REQUIRED ACTION
When you return the data, keep each character exactly as it appears.

DATA SUPPLIED

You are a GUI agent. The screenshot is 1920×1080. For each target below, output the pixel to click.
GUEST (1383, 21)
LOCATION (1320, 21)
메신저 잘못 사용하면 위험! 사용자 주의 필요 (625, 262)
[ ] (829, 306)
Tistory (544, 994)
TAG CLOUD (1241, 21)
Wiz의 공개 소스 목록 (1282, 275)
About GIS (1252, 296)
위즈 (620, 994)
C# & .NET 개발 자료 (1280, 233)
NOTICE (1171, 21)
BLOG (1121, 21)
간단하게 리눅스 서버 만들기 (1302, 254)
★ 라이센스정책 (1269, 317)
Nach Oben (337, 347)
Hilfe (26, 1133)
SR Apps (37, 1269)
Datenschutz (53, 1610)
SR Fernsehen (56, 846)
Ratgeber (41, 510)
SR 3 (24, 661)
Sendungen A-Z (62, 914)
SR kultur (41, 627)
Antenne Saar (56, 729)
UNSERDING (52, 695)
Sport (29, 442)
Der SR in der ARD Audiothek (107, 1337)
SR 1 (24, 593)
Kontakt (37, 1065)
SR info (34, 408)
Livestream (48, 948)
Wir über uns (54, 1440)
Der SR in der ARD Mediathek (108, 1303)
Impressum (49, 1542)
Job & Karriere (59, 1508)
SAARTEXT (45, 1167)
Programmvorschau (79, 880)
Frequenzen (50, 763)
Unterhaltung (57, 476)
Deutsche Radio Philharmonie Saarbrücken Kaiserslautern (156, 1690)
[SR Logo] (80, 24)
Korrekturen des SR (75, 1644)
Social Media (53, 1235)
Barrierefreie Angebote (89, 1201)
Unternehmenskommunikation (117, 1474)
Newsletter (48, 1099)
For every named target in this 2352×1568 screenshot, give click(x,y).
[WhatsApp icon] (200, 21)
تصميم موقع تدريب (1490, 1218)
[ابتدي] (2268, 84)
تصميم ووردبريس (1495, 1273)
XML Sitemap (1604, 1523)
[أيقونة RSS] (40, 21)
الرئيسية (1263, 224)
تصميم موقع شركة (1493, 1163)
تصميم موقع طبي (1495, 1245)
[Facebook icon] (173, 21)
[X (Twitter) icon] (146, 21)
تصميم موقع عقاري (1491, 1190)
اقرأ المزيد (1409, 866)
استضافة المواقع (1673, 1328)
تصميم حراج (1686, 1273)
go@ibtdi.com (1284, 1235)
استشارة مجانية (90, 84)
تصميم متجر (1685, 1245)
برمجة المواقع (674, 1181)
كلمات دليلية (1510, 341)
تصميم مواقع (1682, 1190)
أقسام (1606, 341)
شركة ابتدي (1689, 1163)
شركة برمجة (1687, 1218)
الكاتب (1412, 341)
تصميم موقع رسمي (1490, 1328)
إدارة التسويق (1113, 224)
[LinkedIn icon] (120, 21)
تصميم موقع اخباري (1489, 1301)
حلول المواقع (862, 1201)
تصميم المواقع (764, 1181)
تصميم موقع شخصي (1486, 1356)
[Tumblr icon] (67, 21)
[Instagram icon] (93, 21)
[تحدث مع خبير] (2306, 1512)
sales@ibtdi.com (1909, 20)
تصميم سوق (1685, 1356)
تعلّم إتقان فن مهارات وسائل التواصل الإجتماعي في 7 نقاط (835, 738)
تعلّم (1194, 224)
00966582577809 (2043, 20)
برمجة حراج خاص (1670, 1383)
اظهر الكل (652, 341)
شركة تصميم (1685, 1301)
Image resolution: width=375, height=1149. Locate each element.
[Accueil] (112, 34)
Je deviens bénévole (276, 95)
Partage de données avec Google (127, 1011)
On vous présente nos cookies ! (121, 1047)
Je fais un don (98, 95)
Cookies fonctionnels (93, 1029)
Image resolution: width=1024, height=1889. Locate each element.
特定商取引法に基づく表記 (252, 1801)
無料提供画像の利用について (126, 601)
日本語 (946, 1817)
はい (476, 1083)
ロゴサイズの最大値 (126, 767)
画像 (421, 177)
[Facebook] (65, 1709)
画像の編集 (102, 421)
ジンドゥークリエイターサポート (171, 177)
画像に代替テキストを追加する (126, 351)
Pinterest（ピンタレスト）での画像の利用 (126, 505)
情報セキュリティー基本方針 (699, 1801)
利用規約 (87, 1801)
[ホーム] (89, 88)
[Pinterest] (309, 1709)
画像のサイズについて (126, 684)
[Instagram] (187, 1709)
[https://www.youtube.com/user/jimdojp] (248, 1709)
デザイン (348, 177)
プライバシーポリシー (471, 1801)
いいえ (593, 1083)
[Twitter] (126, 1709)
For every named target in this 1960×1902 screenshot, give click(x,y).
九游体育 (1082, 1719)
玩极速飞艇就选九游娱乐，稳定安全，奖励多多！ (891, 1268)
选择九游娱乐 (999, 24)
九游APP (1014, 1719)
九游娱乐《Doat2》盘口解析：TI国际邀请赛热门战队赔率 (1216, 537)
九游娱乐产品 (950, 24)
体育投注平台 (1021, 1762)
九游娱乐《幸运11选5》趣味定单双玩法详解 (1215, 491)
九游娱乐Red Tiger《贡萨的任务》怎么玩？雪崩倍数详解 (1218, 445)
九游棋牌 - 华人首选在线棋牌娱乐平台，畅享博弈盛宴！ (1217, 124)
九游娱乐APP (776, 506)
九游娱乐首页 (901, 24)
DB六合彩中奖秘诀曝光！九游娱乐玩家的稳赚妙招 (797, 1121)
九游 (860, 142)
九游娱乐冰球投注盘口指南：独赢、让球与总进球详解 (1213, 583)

OUTPUT OF THE EXERCISE
You are a GUI agent. The screenshot is 1920×1080. For each target below, output the pixel to click.
GUEST (1383, 21)
LOCATION (1320, 21)
메신저 잘못 사용하면 위험! 사용자 주의 필요 (625, 262)
[ ] (829, 306)
Tistory (544, 994)
TAG CLOUD (1241, 21)
Wiz의 공개 소스 목록 (1282, 275)
About GIS (1252, 296)
위즈 (620, 994)
C# & .NET 개발 자료 (1280, 233)
NOTICE (1171, 21)
BLOG (1121, 21)
간단하게 리눅스 서버 만들기 (1302, 254)
★ 라이센스정책 (1269, 317)
Nach Oben (337, 347)
Hilfe (26, 1133)
SR Apps (37, 1269)
Datenschutz (53, 1610)
SR Fernsehen (56, 846)
Ratgeber (41, 510)
SR 3 (24, 661)
Sendungen A-Z (62, 914)
SR kultur (41, 627)
Antenne Saar (56, 729)
UNSERDING (52, 695)
Sport (29, 442)
Der SR in der ARD Audiothek (107, 1337)
SR 1 (24, 593)
Kontakt (37, 1065)
SR info (34, 408)
Livestream (48, 948)
Wir über uns (54, 1440)
Der SR in der ARD Mediathek (108, 1303)
Impressum (49, 1542)
Job & Karriere (59, 1508)
SAARTEXT (45, 1167)
Programmvorschau (79, 880)
Frequenzen (50, 763)
Unterhaltung (57, 476)
Deutsche Radio Philharmonie Saarbrücken Kaiserslautern (156, 1690)
[SR Logo] (80, 24)
Korrekturen des SR (75, 1644)
Social Media (53, 1235)
Barrierefreie Angebote (89, 1201)
Unternehmenskommunikation (117, 1474)
Newsletter (48, 1099)
For every named target in this 2352×1568 screenshot, give click(x,y).
[WhatsApp icon] (200, 21)
تصميم موقع تدريب (1490, 1218)
[ابتدي] (2268, 84)
تصميم ووردبريس (1495, 1273)
XML Sitemap (1604, 1523)
[أيقونة RSS] (40, 21)
الرئيسية (1263, 224)
تصميم موقع شركة (1493, 1163)
تصميم موقع طبي (1495, 1245)
[Facebook icon] (173, 21)
[X (Twitter) icon] (146, 21)
تصميم موقع عقاري (1491, 1190)
اقرأ المزيد (1409, 866)
استضافة المواقع (1673, 1328)
تصميم حراج (1686, 1273)
go@ibtdi.com (1284, 1235)
استشارة مجانية (90, 84)
تصميم متجر (1685, 1245)
برمجة المواقع (674, 1181)
كلمات دليلية (1510, 341)
تصميم مواقع (1682, 1190)
أقسام (1606, 341)
شركة ابتدي (1689, 1163)
شركة برمجة (1687, 1218)
الكاتب (1412, 341)
تصميم موقع رسمي (1490, 1328)
إدارة التسويق (1113, 224)
[LinkedIn icon] (120, 21)
تصميم موقع اخباري (1489, 1301)
حلول المواقع (862, 1201)
تصميم المواقع (764, 1181)
تصميم موقع شخصي (1486, 1356)
[Tumblr icon] (67, 21)
[Instagram icon] (93, 21)
[تحدث مع خبير] (2306, 1512)
sales@ibtdi.com (1909, 20)
تصميم سوق (1685, 1356)
تعلّم إتقان فن مهارات وسائل التواصل الإجتماعي في 7 نقاط (835, 738)
تعلّم (1194, 224)
00966582577809 (2043, 20)
برمجة حراج خاص (1670, 1383)
اظهر الكل (652, 341)
شركة تصميم (1685, 1301)
Image resolution: width=375, height=1149. Locate each element.
[Accueil] (112, 34)
Je deviens bénévole (276, 95)
Partage de données avec Google (127, 1011)
On vous présente nos cookies ! (121, 1047)
Je fais un don (98, 95)
Cookies fonctionnels (93, 1029)
Image resolution: width=1024, height=1889. Locate each element.
特定商取引法に基づく表記 (252, 1801)
無料提供画像の利用について (126, 601)
日本語 (946, 1817)
はい (476, 1083)
ロゴサイズの最大値 (126, 767)
画像 (421, 177)
[Facebook] (65, 1709)
画像の編集 (102, 421)
ジンドゥークリエイターサポート (171, 177)
画像に代替テキストを追加する (126, 351)
Pinterest（ピンタレスト）での画像の利用 (126, 505)
情報セキュリティー基本方針 (699, 1801)
利用規約 (87, 1801)
[ホーム] (89, 88)
[Pinterest] (309, 1709)
画像のサイズについて (126, 684)
[Instagram] (187, 1709)
[https://www.youtube.com/user/jimdojp] (248, 1709)
デザイン (348, 177)
プライバシーポリシー (471, 1801)
いいえ (593, 1083)
[Twitter] (126, 1709)
For every named target in this 1960×1902 screenshot, give click(x,y).
九游体育 (1082, 1719)
玩极速飞艇就选九游娱乐，稳定安全，奖励多多！ (891, 1268)
选择九游娱乐 (999, 24)
九游APP (1014, 1719)
九游娱乐《Doat2》盘口解析：TI国际邀请赛热门战队赔率 (1216, 537)
九游娱乐产品 (950, 24)
体育投注平台 (1021, 1762)
九游娱乐《幸运11选5》趣味定单双玩法详解 (1215, 491)
九游娱乐Red Tiger《贡萨的任务》怎么玩？雪崩倍数详解 (1218, 445)
九游棋牌 - 华人首选在线棋牌娱乐平台，畅享博弈盛宴！ (1217, 124)
九游娱乐APP (776, 506)
九游娱乐首页 (901, 24)
DB六合彩中奖秘诀曝光！九游娱乐玩家的稳赚妙招 (797, 1121)
九游 (860, 142)
九游娱乐冰球投注盘口指南：独赢、让球与总进球详解 (1213, 583)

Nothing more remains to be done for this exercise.